• _EXERCISE BRIEF_
Return the lines of the items word for word, starting at the first line and ending at the line that contains "Looking at the screenshot, I should pyautogui.click(x=59, y=68).", with that line included.

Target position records

____________

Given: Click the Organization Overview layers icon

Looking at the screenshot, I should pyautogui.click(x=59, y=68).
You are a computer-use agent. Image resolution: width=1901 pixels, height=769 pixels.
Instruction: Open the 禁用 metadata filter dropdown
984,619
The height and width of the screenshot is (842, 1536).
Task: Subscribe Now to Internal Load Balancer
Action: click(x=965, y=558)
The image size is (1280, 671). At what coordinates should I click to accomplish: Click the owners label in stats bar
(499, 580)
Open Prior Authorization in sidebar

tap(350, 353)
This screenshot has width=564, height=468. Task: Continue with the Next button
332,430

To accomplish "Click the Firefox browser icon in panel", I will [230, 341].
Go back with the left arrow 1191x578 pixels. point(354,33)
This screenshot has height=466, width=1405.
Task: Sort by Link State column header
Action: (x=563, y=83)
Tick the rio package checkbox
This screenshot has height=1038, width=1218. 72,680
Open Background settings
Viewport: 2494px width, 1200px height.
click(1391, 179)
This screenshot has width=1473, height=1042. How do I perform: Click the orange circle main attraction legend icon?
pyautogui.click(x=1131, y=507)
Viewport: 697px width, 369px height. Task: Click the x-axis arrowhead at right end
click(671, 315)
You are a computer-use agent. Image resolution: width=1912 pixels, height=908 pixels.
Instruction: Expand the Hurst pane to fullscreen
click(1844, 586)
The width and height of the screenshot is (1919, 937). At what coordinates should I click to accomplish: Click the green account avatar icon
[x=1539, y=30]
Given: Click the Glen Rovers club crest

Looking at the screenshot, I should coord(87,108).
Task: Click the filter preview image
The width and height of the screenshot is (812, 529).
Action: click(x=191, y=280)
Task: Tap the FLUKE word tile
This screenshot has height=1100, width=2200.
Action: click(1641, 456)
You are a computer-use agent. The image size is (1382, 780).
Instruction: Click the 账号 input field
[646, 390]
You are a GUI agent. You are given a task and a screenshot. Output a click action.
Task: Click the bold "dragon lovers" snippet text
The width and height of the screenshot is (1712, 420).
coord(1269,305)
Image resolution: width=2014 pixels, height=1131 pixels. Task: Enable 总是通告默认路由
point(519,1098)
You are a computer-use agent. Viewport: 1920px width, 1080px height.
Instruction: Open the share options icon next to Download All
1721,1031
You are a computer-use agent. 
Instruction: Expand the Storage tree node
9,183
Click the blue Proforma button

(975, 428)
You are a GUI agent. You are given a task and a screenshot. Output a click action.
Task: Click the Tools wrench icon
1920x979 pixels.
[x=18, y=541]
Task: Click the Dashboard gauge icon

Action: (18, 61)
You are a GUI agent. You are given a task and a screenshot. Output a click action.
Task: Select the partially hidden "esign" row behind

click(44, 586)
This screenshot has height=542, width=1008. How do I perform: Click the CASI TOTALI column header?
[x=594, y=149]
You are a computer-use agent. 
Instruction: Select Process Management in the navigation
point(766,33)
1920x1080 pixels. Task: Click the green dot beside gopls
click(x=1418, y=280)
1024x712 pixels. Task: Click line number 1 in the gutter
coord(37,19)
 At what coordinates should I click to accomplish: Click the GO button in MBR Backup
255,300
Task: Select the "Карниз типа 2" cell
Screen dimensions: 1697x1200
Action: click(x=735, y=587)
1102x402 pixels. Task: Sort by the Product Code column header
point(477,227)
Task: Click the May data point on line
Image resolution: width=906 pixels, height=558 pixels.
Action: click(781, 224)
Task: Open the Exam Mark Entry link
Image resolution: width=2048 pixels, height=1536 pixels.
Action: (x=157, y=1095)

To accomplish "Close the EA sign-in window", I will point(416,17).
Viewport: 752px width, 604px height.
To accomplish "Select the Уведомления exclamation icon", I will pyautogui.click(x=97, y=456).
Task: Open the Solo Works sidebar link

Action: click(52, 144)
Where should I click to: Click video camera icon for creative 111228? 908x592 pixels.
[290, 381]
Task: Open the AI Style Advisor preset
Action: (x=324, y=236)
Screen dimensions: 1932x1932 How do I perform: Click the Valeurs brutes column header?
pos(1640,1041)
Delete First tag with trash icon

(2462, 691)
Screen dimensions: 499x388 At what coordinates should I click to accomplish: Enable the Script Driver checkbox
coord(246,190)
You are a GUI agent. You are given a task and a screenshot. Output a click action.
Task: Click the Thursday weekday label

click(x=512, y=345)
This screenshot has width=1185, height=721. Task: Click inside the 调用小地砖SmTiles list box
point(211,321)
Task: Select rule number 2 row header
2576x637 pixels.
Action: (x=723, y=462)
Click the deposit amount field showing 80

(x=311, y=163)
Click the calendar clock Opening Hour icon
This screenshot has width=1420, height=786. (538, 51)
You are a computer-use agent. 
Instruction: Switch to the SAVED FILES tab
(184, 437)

____________

• _CORRECT OUTPUT_
Given: Click the Organization Overview layers icon

Looking at the screenshot, I should pyautogui.click(x=59, y=68).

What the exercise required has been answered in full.